#### What this task involves:
Reproduce every line of the records below without changing anything.

(Records from a pointing dataset)
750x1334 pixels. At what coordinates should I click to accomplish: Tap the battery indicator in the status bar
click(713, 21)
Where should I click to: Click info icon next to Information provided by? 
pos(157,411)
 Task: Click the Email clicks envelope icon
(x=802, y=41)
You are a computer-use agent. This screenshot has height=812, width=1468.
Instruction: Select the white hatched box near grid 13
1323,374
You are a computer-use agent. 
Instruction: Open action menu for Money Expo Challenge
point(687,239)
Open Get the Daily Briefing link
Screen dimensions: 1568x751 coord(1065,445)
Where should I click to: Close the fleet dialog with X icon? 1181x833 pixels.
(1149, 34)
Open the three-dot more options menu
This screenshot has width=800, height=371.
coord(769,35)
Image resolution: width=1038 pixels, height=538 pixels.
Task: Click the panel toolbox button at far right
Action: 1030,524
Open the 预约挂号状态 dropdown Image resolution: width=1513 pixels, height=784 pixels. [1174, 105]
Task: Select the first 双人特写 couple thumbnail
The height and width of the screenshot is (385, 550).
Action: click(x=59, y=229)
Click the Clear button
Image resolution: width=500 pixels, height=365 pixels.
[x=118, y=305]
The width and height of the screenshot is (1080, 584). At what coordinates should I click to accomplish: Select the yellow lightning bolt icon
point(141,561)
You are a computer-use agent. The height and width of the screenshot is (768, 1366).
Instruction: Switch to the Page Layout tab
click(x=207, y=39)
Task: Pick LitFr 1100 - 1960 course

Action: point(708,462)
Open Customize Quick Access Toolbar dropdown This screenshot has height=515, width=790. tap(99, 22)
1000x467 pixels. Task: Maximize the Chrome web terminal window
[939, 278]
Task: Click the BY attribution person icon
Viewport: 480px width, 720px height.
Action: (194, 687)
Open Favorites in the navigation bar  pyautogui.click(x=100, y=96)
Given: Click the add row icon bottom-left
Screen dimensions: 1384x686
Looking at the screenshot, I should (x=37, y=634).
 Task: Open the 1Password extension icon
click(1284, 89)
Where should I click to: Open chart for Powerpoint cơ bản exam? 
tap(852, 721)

#### Exercise result:
750x1334 pixels. At what coordinates should I click to accomplish: Tap the battery indicator in the status bar
click(713, 21)
Where should I click to: Click info icon next to Information provided by? 
pos(157,411)
 Task: Click the Email clicks envelope icon
(x=802, y=41)
You are a computer-use agent. This screenshot has height=812, width=1468.
Instruction: Select the white hatched box near grid 13
1323,374
You are a computer-use agent. 
Instruction: Open action menu for Money Expo Challenge
point(687,239)
Open Get the Daily Briefing link
Screen dimensions: 1568x751 coord(1065,445)
Where should I click to: Close the fleet dialog with X icon? 1181x833 pixels.
(1149, 34)
Open the three-dot more options menu
This screenshot has width=800, height=371.
coord(769,35)
Image resolution: width=1038 pixels, height=538 pixels.
Task: Click the panel toolbox button at far right
Action: 1030,524
Open the 预约挂号状态 dropdown Image resolution: width=1513 pixels, height=784 pixels. [1174, 105]
Task: Select the first 双人特写 couple thumbnail
The height and width of the screenshot is (385, 550).
Action: click(x=59, y=229)
Click the Clear button
Image resolution: width=500 pixels, height=365 pixels.
[x=118, y=305]
The width and height of the screenshot is (1080, 584). At what coordinates should I click to accomplish: Select the yellow lightning bolt icon
point(141,561)
You are a computer-use agent. The height and width of the screenshot is (768, 1366).
Instruction: Switch to the Page Layout tab
click(x=207, y=39)
Task: Pick LitFr 1100 - 1960 course

Action: point(708,462)
Open Customize Quick Access Toolbar dropdown This screenshot has height=515, width=790. tap(99, 22)
1000x467 pixels. Task: Maximize the Chrome web terminal window
[939, 278]
Task: Click the BY attribution person icon
Viewport: 480px width, 720px height.
Action: (194, 687)
Open Favorites in the navigation bar  pyautogui.click(x=100, y=96)
Given: Click the add row icon bottom-left
Screen dimensions: 1384x686
Looking at the screenshot, I should (x=37, y=634).
 Task: Open the 1Password extension icon
click(1284, 89)
Where should I click to: Open chart for Powerpoint cơ bản exam? 
tap(852, 721)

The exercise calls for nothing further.